Given that carboplatin treatment had an apparent detrimental effect on dLNs, we wanted to further investigate whether these effects would translate into diminished anti–PD-L1–mediated responses in the combination setting. Interestingly, carboplatin not only showed single-agent activity when compared with the control group (tumor growth inhibition of 71% relative to the control group and 2× time to progression of 9 d versus 3.5 d, respectively) but also showed enhanced combinatorial activity with anti–PD-L1, resulting in 30% CRs (Fig. 2E). Analysis of the immune infiltrate revealed that combination treatment did not significantly affect the phenotype of CD8⁺ T cells in tumors (Fig. 2F). Surprisingly, combination treatment still led to a significant reduction in the frequency of activated CD8⁺ T cells in dLNs despite the strong combinatorial activity observed (Fig. 2G). These results led us to speculate that immune changes in peripheral tissues do not significantly affect the antitumor responses in established tumors and response is likely dependent on direct changes to the tumor-infiltrating lymphocytes (TILs).

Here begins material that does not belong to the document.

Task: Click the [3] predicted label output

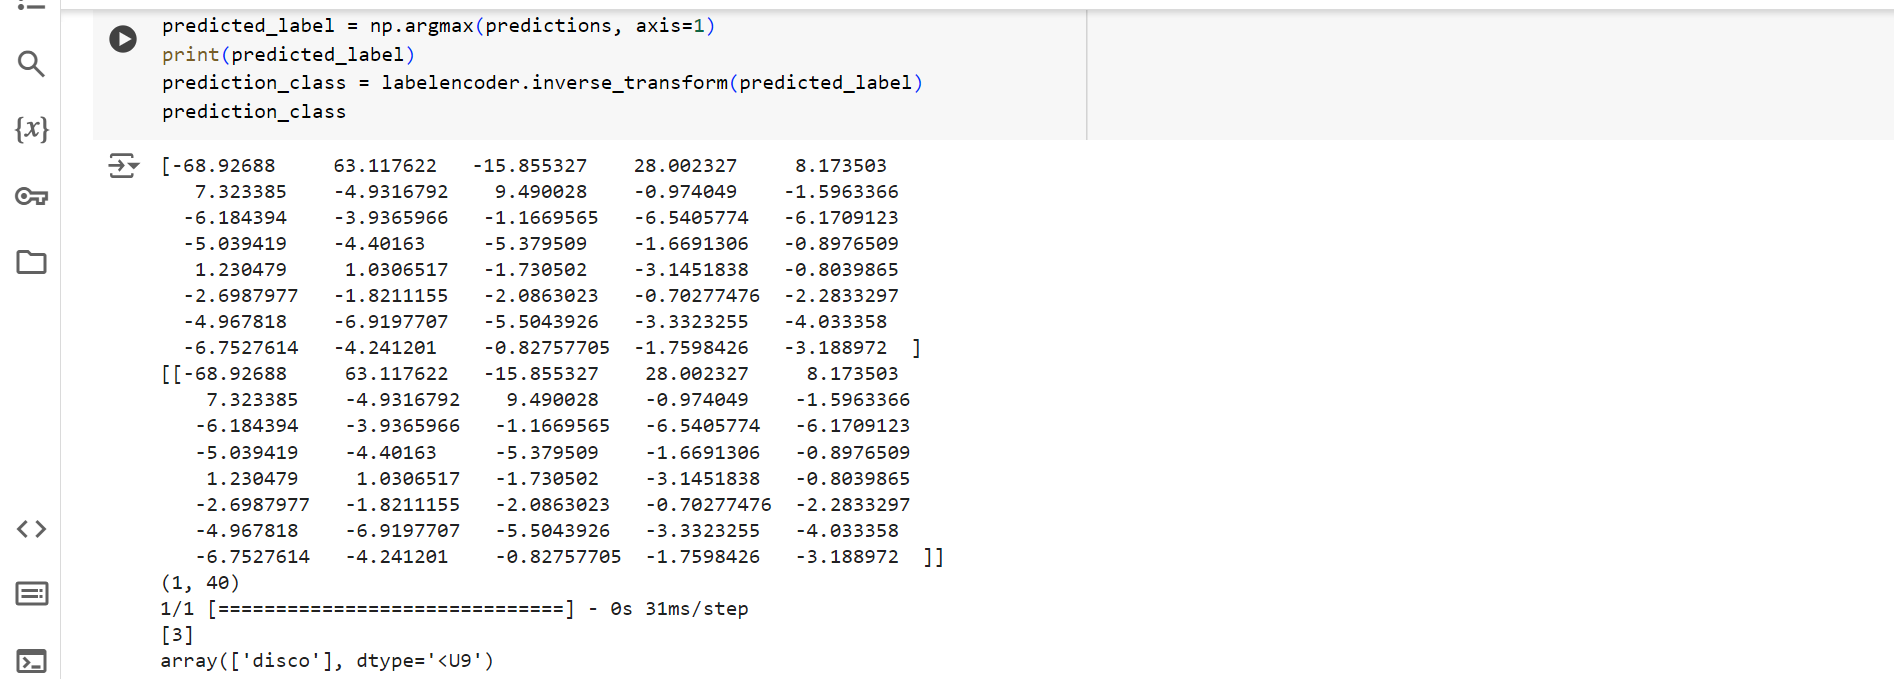Action: 177,635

To further investigate the disconnect between the detrimental effects of chemotherapy in peripheral tissues (dLNs and blood) and increased antitumor responses, we treated established MC38 tumor-bearing mice with carboplatin alone or in combination with anti–PD-L1 in the presence or absence of FTY720 (fingolimod), an immune modulator that inhibits T cell egress from lymphoid organs (19). Treatment with FTY720 significantly decreased the number of circulating T cells in the blood of treated mice but had only a partial effect on the activity of either agent alone or in combination (Fig. 3A, 3B). These results suggest that, at least in mice that harbor already established MC38 tumors, the antitumor activity is majorly dependent on TILs at the time of treatment initiation.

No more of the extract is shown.